# Work to complete
Within the data below, copy each line where the string "width" is found.

(Supplied material)

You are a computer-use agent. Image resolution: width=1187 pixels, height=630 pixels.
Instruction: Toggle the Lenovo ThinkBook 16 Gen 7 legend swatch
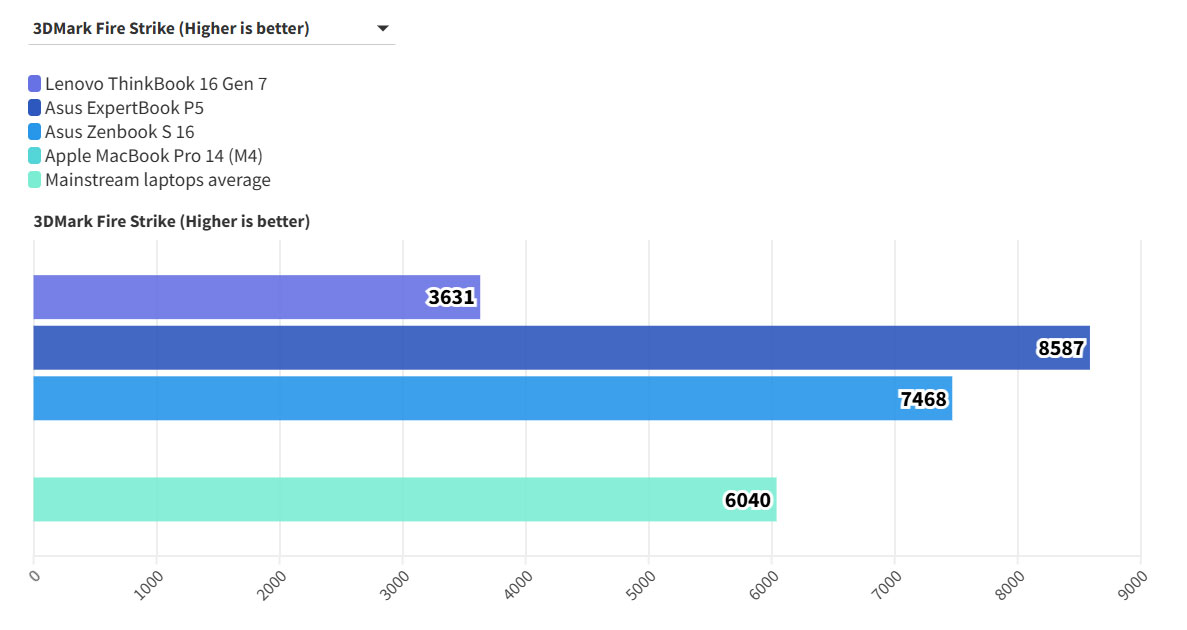point(35,84)
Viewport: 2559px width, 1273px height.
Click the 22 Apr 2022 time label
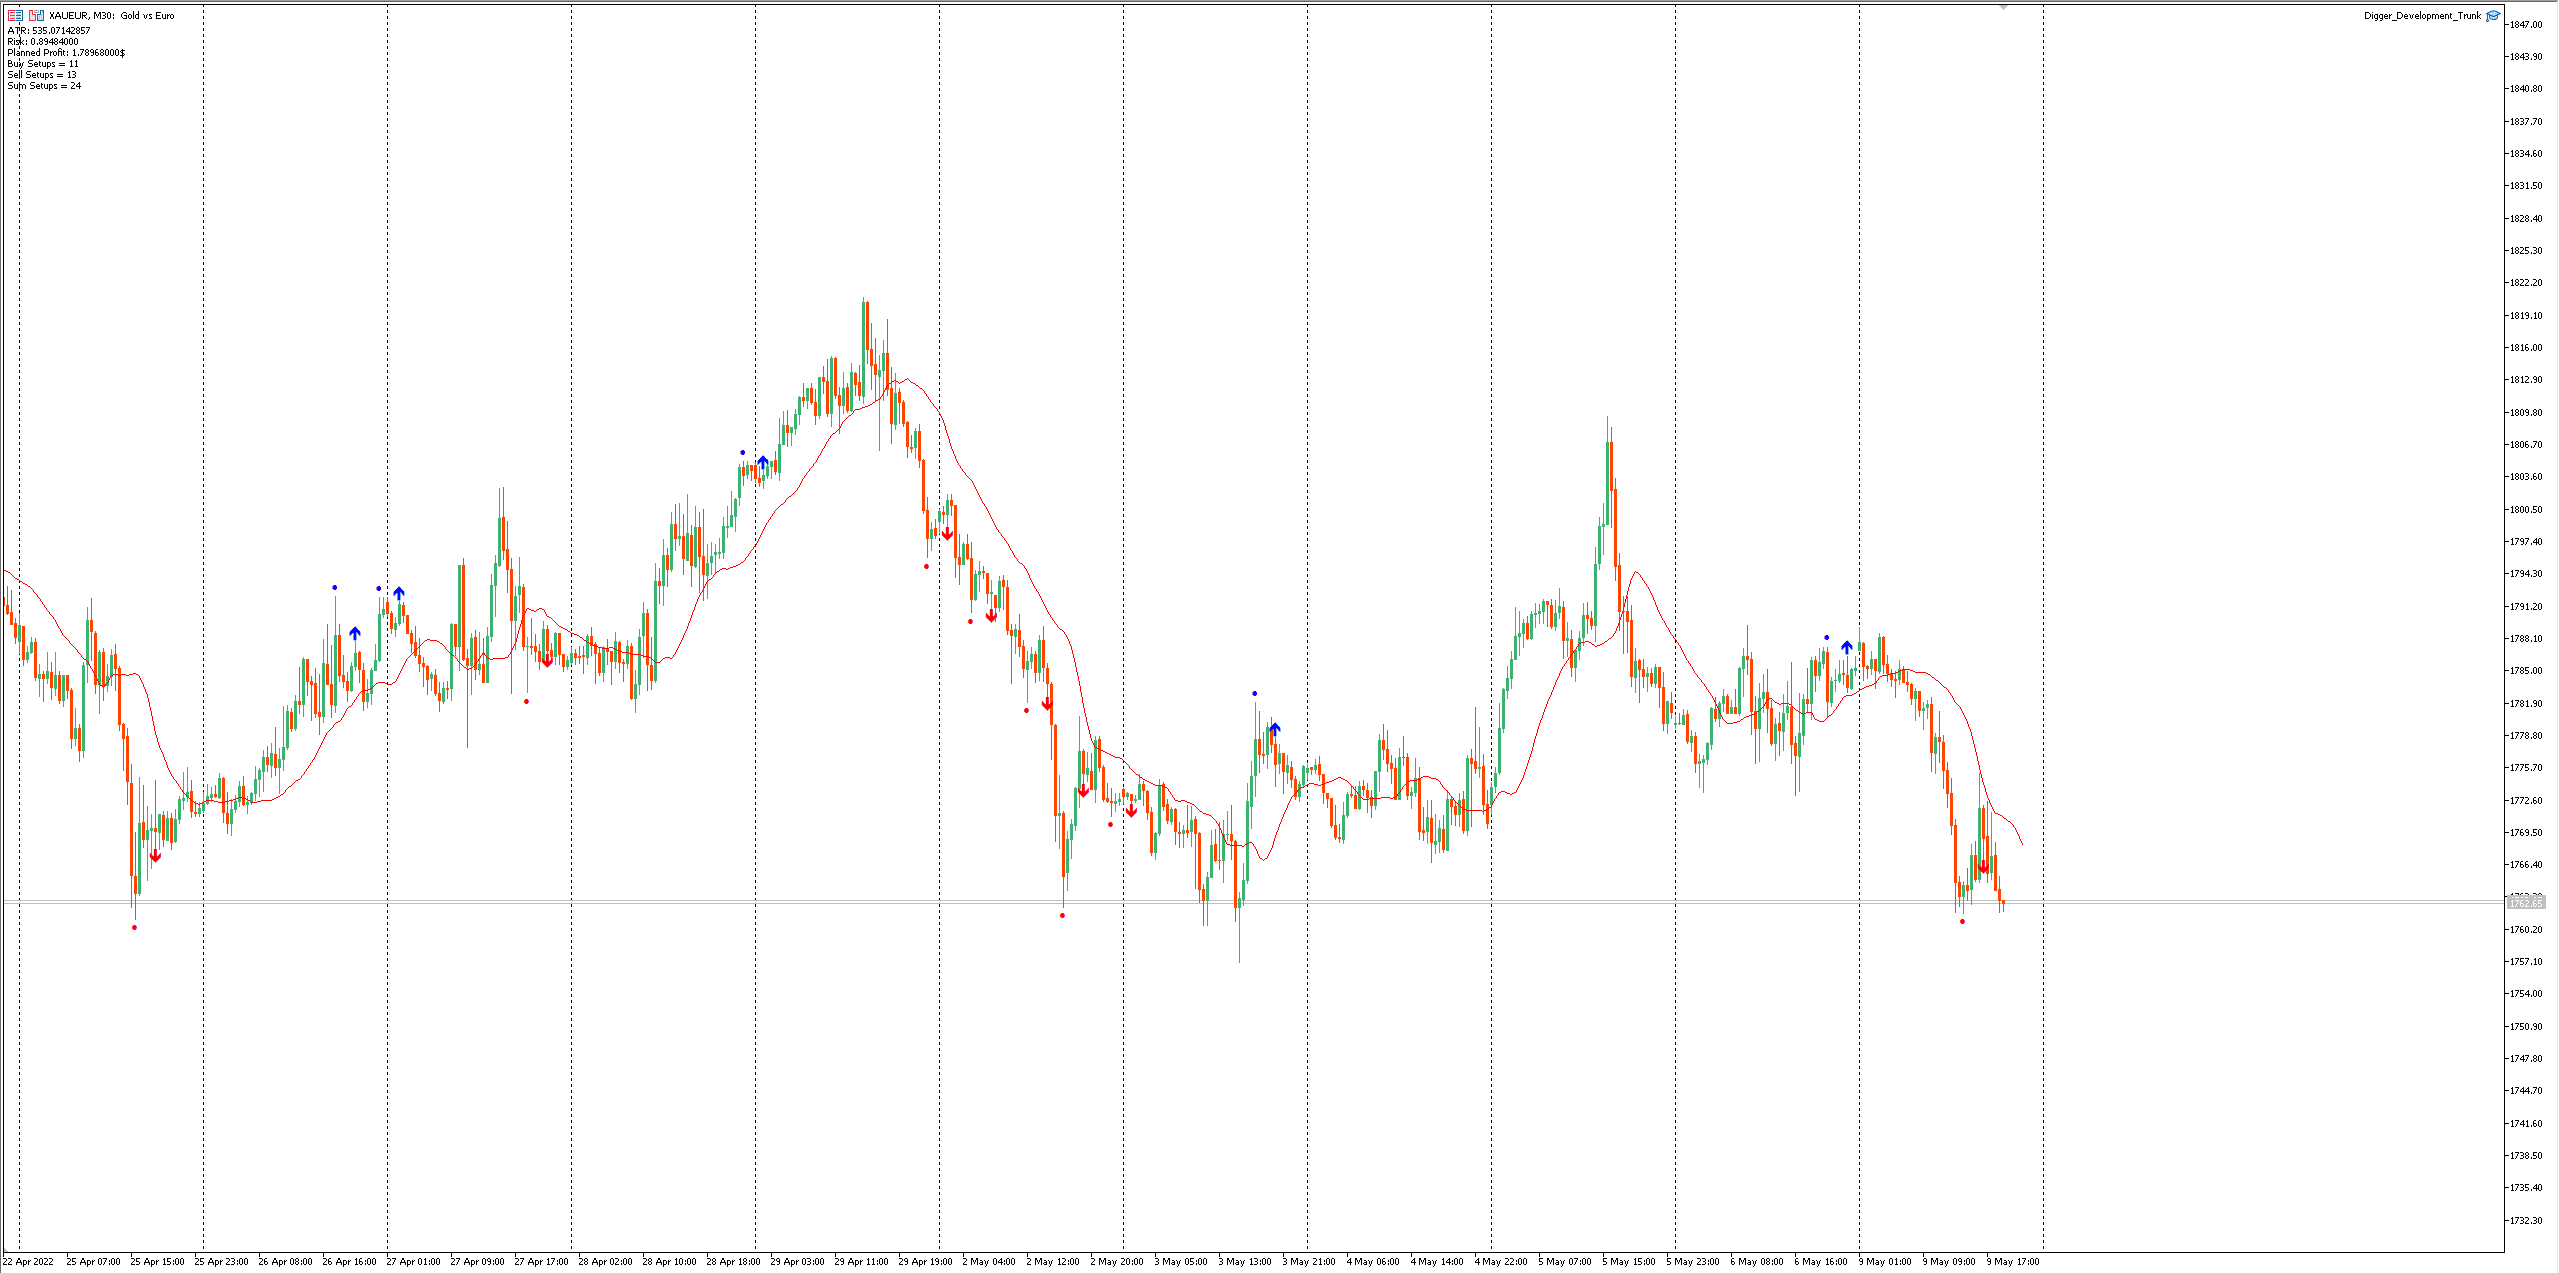(x=28, y=1261)

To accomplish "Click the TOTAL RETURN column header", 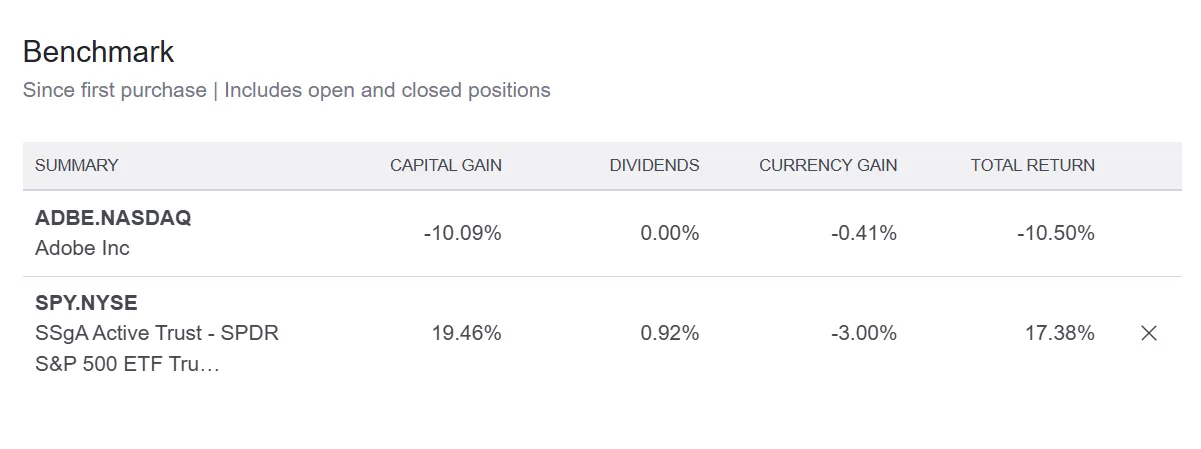I will [x=1032, y=165].
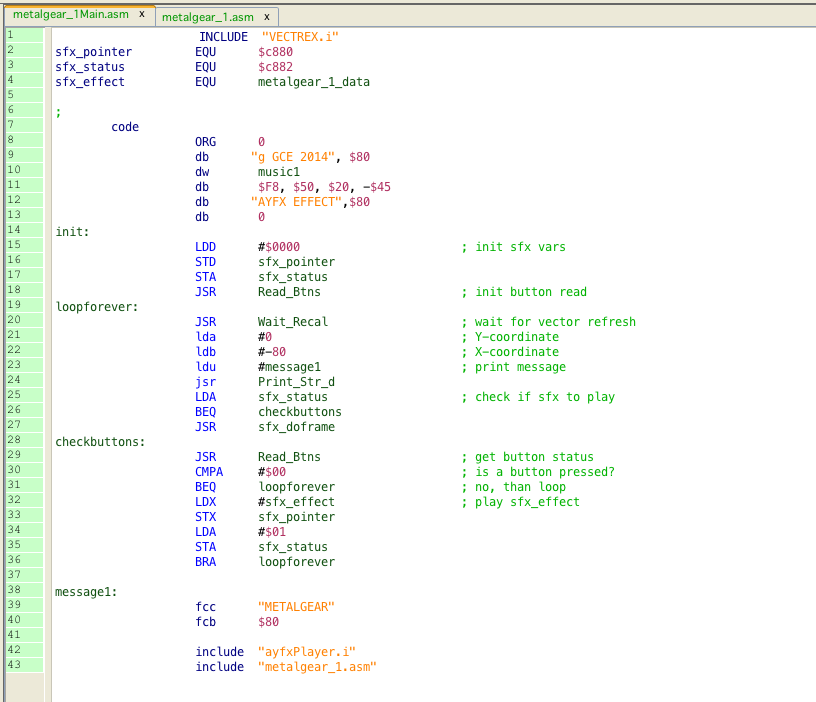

(End Supplied material)

# Exercise output
You are a computer-use agent. Image resolution: width=1187 pixels, height=630 pixels.
Viewport: 2559px width, 1273px height.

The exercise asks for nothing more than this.